In an effort to fix such problems, Google is finally launch Map Maker in Canada. It’s a tool that lets users edit maps, so they can add new features or correct existing ones that are incorrect. Here’s the promo video:
Google launched Map Maker in 2008 in 17 countries, most of them small islands, as a way to fill in incomplete gaps. The service is opened up to individuals for tinkering, with edits having to pass through an approval process before they are accepted into Google Maps and Google Earth. According to a company spokesman, a small team of Googlers around the world verifies the edits, supplemented by a growing number of community editors. Just as with many news sites’ comments sections, Map Maker editors get rated for their input to the point where they can become trusted moderators. Most edits, therefore, get into Google Maps within an hour, the company says.

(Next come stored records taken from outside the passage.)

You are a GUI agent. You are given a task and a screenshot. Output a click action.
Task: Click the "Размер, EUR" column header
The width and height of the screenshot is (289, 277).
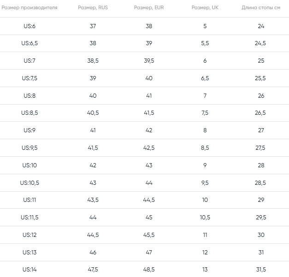pyautogui.click(x=149, y=8)
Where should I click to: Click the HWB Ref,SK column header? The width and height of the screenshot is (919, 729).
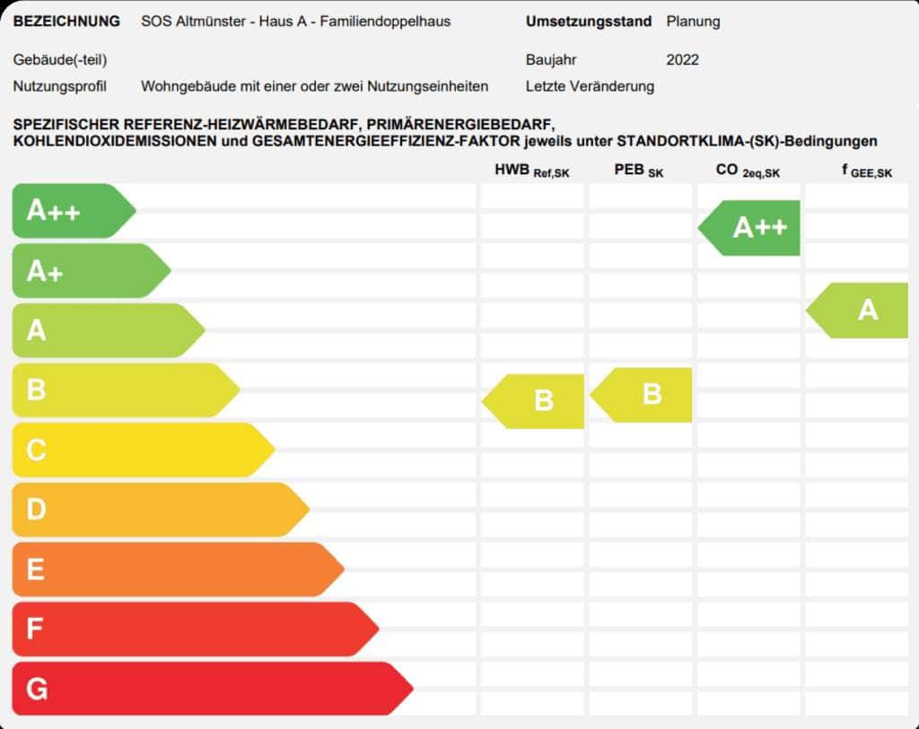coord(531,171)
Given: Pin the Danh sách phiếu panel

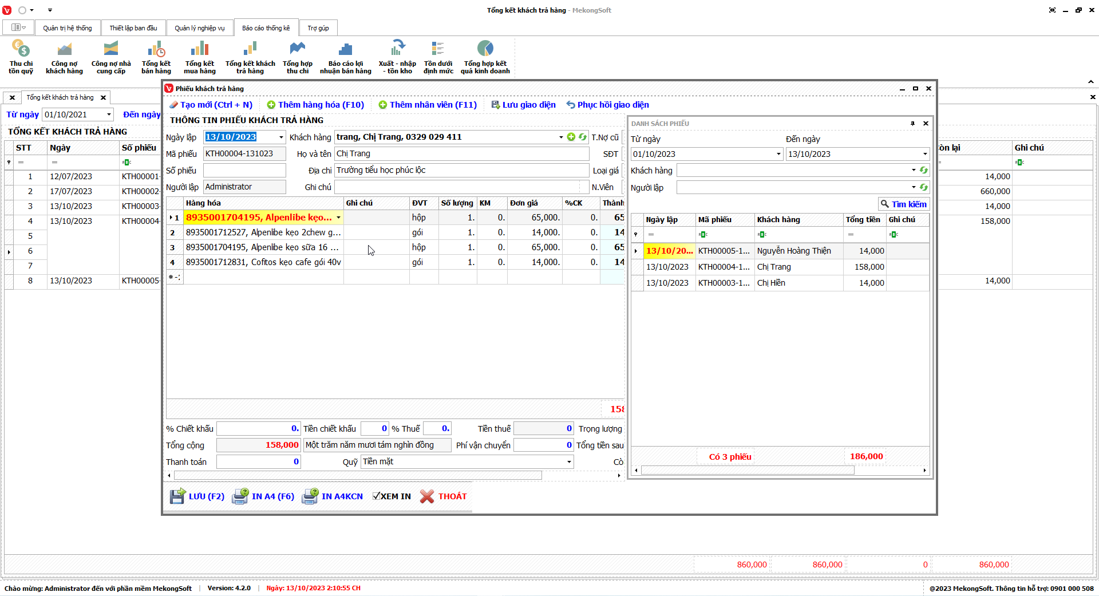Looking at the screenshot, I should click(x=912, y=124).
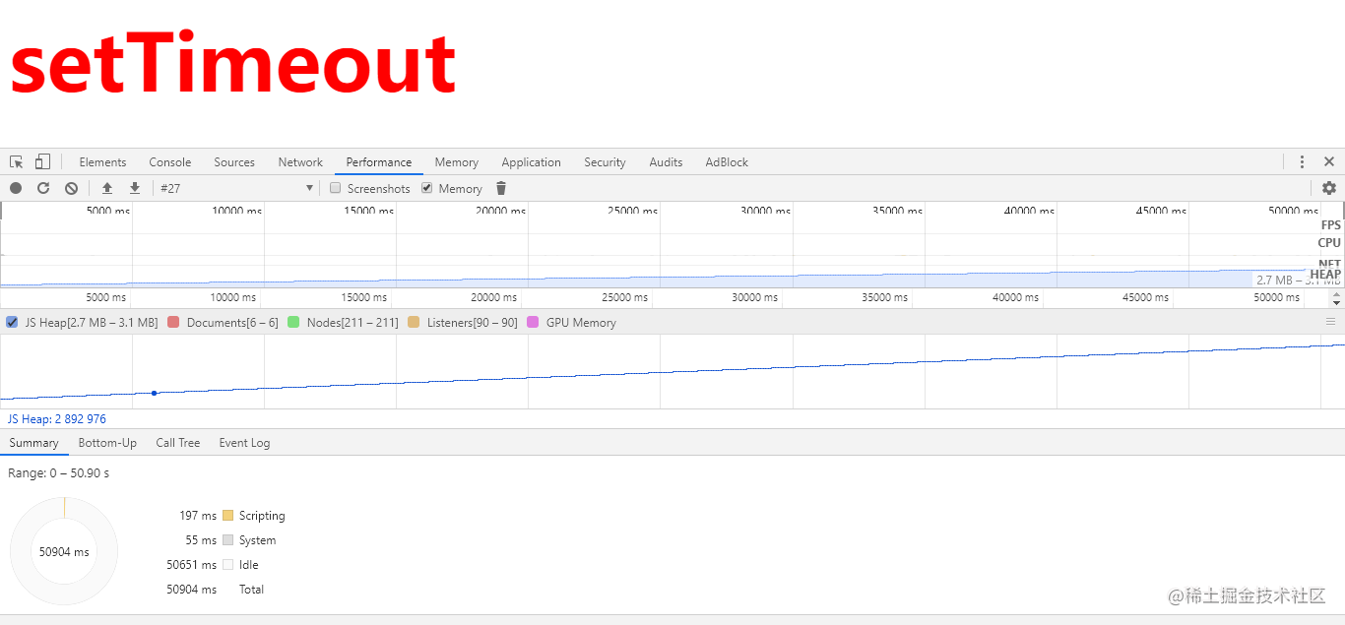Toggle the device toolbar icon
This screenshot has height=625, width=1345.
[42, 161]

The Maker Maker team came to Google’s office in Waterloo, Ont. about six weeks ago in preparation for the Canadian launch (it was released in the United States in April). James Maclean, an engineer at the office who happens to be from Hawkestone - a small town north of Barrie - tested it out on his village and added in all sorts of stuff. Prior to his tinkering, the village’s general store showed up as “Hawkestone P.O.” While it does have a postal counter, “If you asked someone in Hawkstone where the post office is, they certainly wouldn’t send you to the general store,” he told me. He fixed that and listed more info on all the other goods and services the store provides.
Maclean also edited in the boundaries of the local cemetery, something that was important to him given that he was in the midst of researching his family tree. He also added in the location of the Barrie Sunset Triple Drive-In, which he frequents, and changed information on the old Oro-Medonte multi-use trail. The old maps listed it as a paved surface, but it’s actually unpaved - an important fact for hikers and bikers.
“It gives every individual the opportunity to make sure the things that are important to them show up on their maps,” Maclean said.
I haven’t had much of a chance to play with it, but Map Maker sounds like a promising application, particularly for people living in rural and remote areas.
Us city slickers can make use of it too. I’m looking forward to the day when it gets really fine-grained - it would really have come in handy when I worked at the CBC, an absolutely giant maze of corridors that I still got lost in even after three years of working there.
Ahh finally. I read about this coming to the US as I recall some years ago, it’s finally here.
Great idea and thanks for sharing. The lack of a possibility to modify existing and often erroneous maps on my TomTom is my main complaint with this company. Kudos to Google, hope they launch a GPS device soon to replace the antiquated, defective-by-design, closed model TomTom is using.